A key role for the exoribonuclease XRN1 in regulating the hepatitis B viral transcriptome.

Chronic hepatitis B virus (HBV) is a leading cause of liver disease and hepatocellular carcinoma that persists as a DNA mini-chromosome and replicates via genomic RNA intermediates. While HBV replication has been extensively studied, mechanisms governing viral RNA degradation remain unclear. Here, we identify a key role for the 5′-3′ exoribonuclease XRN1 in regulating the HBV transcriptome. Pharmacologic inhibition or genetic ablation of XRN1 increased HBV subgenomic RNAs without affecting pregenomic RNA (pgRNA) levels. Long-read RNA-seq showed that subgenomic RNAs, but not pgRNA, are degraded by XRN1, consistent with differential 5′ cap modification and processing (P-) body localisation.
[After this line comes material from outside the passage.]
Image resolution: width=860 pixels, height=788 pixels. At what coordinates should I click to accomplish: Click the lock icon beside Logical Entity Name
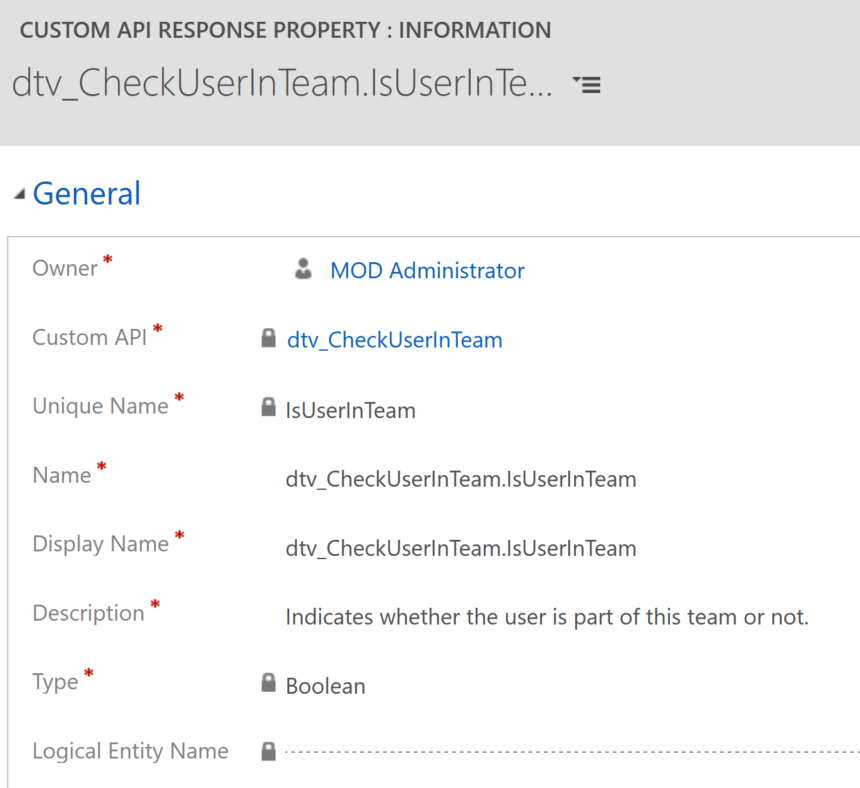tap(268, 751)
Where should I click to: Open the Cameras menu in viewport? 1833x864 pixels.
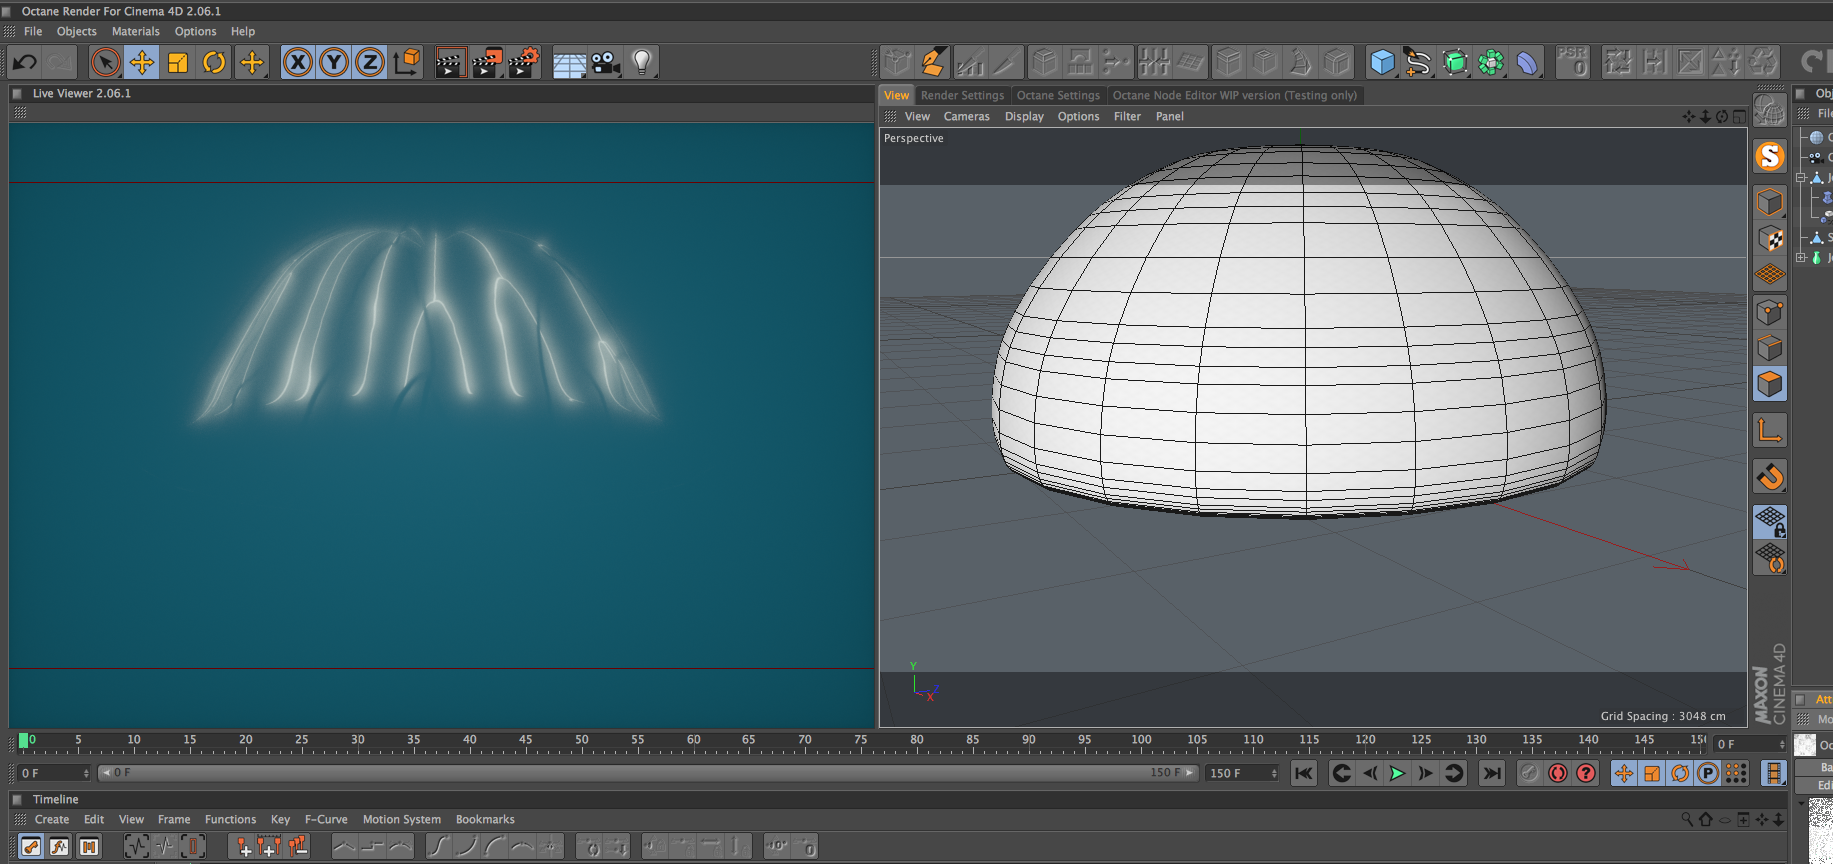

HBV infection increased P-body number and size, and delivery of synthetic pgRNA demonstrated that active replication, not RNA expression alone, alters the abundance of P-bodies. These findings identify XRN1 as a key regulator of HBV RNA turnover and uncover a mechanism for viral replication to remodel host RNA dynamics. This archive contains the original uncropped images and western blots used in the manuscript, together with the numerical values used in the graphs.